**Problem statement:** Among the entries that follow, some lines contain the word "computer". Show all of them.

**Information supplied:**
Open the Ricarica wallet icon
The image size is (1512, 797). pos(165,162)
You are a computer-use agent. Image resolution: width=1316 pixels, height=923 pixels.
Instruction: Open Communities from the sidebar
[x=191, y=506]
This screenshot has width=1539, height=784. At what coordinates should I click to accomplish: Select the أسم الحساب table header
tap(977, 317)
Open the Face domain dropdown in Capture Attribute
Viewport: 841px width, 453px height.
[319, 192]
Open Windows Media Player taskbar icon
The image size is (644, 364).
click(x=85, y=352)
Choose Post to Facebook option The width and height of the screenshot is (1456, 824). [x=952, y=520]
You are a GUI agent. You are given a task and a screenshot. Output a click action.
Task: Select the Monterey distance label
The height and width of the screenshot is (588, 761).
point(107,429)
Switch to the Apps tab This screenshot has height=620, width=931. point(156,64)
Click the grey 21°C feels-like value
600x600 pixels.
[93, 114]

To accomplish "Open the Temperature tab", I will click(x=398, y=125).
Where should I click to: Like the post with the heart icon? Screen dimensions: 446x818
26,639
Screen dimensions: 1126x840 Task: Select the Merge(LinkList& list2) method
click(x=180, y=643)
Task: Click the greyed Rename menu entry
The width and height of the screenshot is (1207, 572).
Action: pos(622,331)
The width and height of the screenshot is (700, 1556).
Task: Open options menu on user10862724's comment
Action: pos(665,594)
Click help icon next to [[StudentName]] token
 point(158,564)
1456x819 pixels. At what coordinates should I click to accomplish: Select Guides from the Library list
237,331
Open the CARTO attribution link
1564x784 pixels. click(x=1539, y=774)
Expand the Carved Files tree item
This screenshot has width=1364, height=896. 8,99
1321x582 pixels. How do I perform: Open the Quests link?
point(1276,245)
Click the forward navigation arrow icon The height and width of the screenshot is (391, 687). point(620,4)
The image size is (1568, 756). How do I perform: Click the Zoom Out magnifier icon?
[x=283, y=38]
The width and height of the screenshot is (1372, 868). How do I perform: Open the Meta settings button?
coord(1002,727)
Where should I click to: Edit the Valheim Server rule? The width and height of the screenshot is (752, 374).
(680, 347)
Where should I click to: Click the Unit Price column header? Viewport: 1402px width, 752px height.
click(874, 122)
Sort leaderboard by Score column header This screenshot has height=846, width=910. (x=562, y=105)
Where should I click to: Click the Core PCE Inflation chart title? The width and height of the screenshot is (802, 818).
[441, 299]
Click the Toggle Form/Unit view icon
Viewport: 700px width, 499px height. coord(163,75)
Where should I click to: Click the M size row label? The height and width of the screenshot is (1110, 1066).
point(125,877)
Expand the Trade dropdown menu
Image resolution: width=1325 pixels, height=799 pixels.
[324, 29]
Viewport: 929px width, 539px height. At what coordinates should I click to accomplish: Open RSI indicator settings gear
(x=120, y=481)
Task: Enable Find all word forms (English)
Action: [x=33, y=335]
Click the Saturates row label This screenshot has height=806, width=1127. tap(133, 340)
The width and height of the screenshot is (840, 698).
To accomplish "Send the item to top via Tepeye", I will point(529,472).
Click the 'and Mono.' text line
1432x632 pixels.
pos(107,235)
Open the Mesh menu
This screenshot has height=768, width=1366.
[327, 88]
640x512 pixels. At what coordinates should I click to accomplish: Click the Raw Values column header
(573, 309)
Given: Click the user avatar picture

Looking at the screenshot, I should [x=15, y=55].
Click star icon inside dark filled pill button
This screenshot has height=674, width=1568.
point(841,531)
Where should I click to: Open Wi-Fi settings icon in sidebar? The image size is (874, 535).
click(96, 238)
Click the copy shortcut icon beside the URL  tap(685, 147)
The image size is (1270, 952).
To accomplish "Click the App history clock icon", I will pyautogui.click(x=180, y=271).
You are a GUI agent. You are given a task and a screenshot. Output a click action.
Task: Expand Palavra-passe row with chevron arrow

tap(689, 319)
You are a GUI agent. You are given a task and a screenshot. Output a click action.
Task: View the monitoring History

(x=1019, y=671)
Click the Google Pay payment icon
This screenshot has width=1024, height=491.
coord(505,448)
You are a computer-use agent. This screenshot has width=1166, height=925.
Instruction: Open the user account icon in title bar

**Answer space:**
You are a computer-use agent. Image resolution: width=1316 pixels, height=923 pixels.
You are a computer-use agent. This screenshot has width=1166, height=925.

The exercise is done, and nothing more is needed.